1. A noninvasive measuring method for probing an interface, the method comprising: providing a transducer whose thickness is between about 1 nm to 10 nm and is covered by a buffering film operable to generate an acoustic wave whose frequency is higher than about 300 GHz; calibrating with a measurement of a reflection of the acoustic wave reflecting at an interface between the buffering film and an object to be measured; measuring a reflection of the acoustic wave reflecting at a surface of the object to be measured free from the interface between the buffering film and the object to be measured; and comparing the two measured reflections to analyze at least one physical property of the interface.

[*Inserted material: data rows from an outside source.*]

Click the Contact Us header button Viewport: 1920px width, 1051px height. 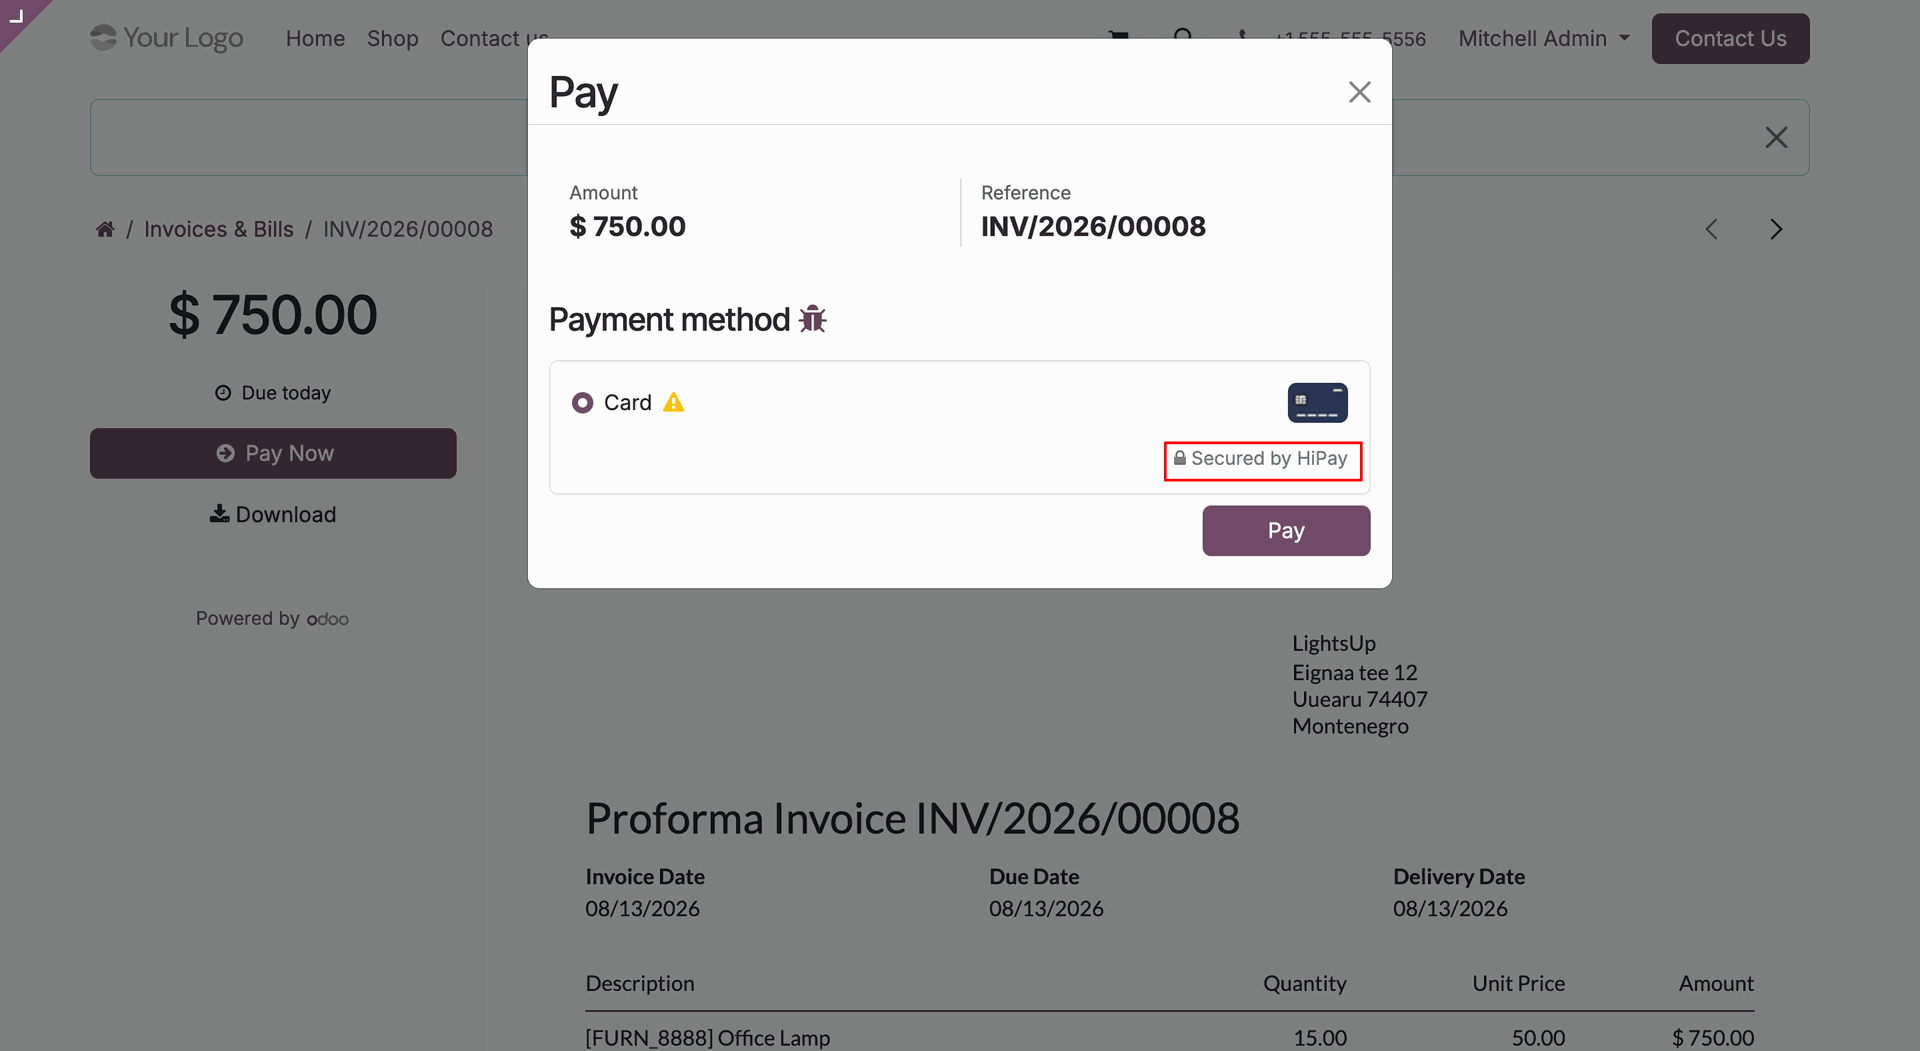(x=1730, y=38)
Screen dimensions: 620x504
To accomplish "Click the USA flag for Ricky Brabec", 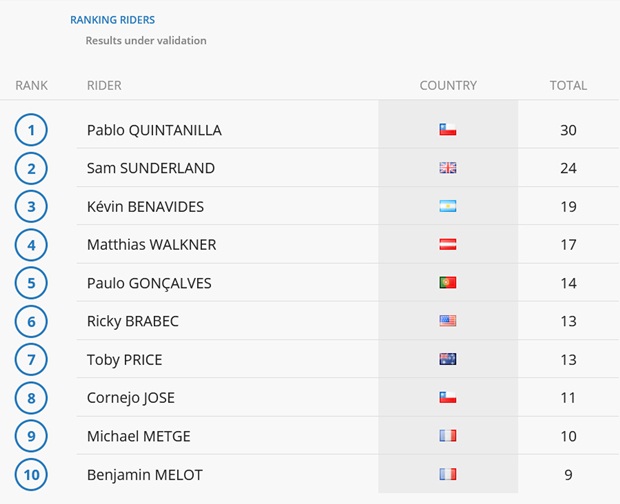I will 448,321.
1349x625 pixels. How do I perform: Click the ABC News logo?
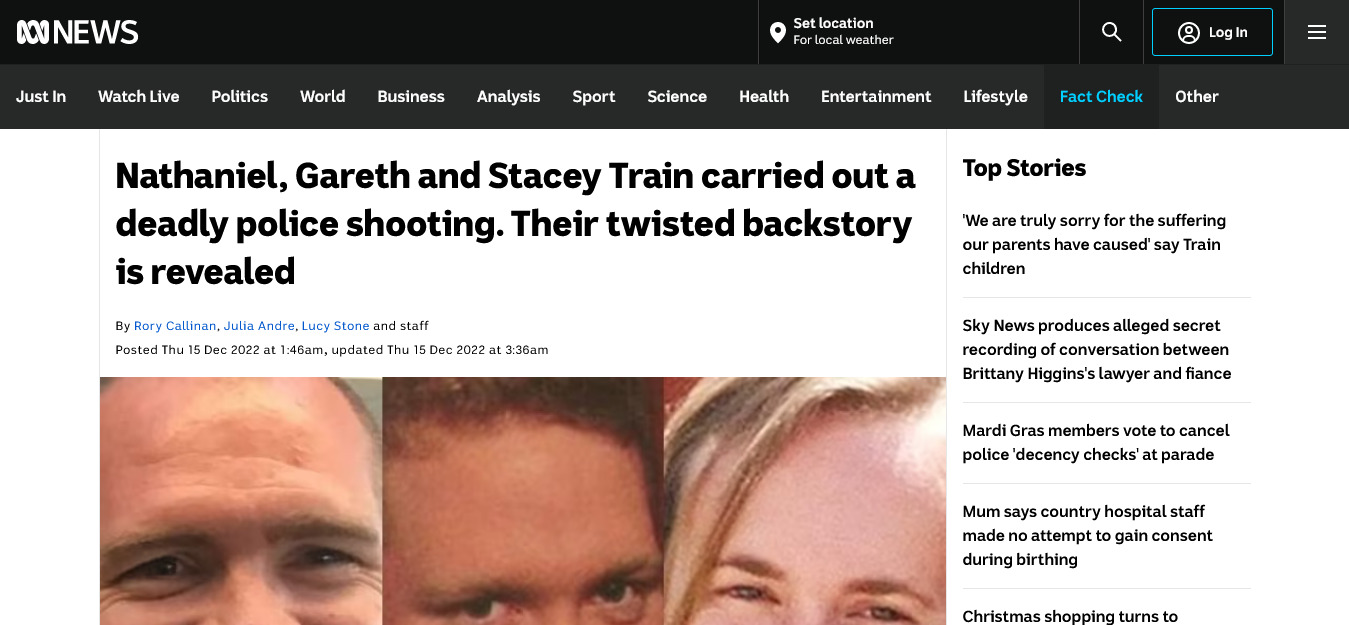(78, 32)
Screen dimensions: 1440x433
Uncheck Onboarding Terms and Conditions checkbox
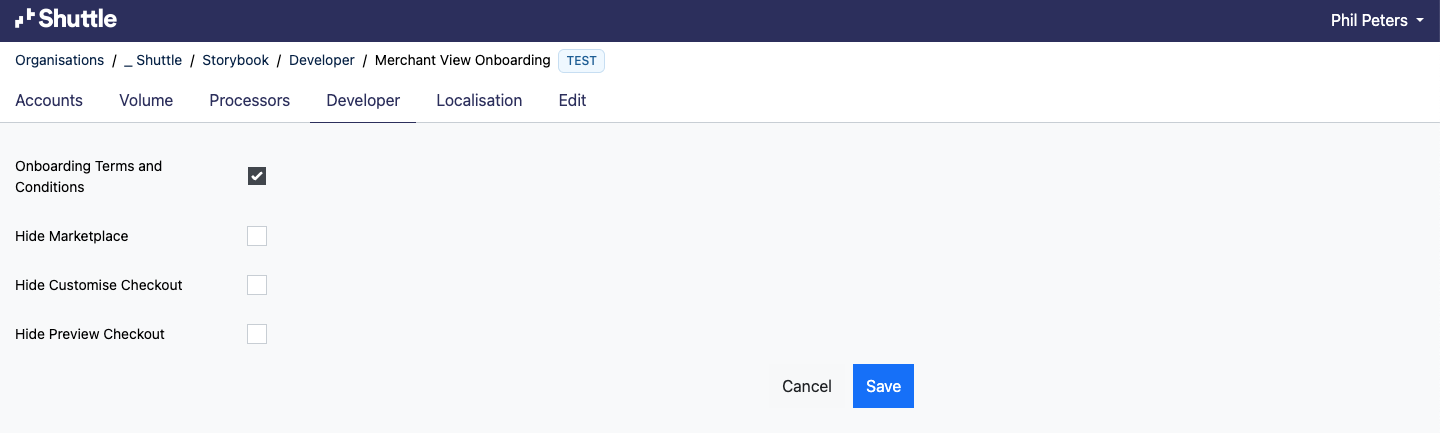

2. The noninvasive measuring method according to claim 1, further comprising: generating a plurality of optical pumping pulses; and generating a plurality of optical probing pulses; wherein the transducer is operable to receive the optical pumping pulses in order to generate the acoustic wave and the optical probing pulses, wherein the optical probing pulses are an inverse wave of the optical pumping pulses and are operable to be delayed for a controllable time in order to generate an inverse acoustic wave.

3. The noninvasive measuring method according to claim 1, wherein providing the transducer further comprises: forming at least one quantum well by a semiconductor material that is operable to form a lattice mismatch between the buffering film and the semiconductor material where stress is operable to induce and generate a plurality of acoustic phonons.

4. The noninvasive measuring method according to claim 1, wherein the object to be measured comprises any one of water, ice, sapphire, silicon, and silicon oxide.

5. The noninvasive measuring method according to claim 1, wherein the measurement of the reflection of the acoustic wave is one of the change of transmission or the change of reflectivity of the reflection of the acoustic wave.

6. The noninvasive measuring method according to claim 1, wherein the analyzed physical property comprises one of: acoustic attenuation, surface roughness, spectrum loss, mass density, elastic modulus, and bulk viscosity.

7. The noninvasive measuring method according to claim 1, wherein the frequency of the acoustic wave is within the range from about 300 GHz to 1.4 THz.